## Work item
Retype the records in full, keeping each character as it is.

## Exercise data
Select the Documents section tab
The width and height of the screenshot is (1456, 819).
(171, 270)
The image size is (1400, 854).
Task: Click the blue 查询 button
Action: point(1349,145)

## Output for this exercise
Select the Documents section tab
The width and height of the screenshot is (1456, 819).
(171, 270)
The image size is (1400, 854).
Task: Click the blue 查询 button
Action: point(1349,145)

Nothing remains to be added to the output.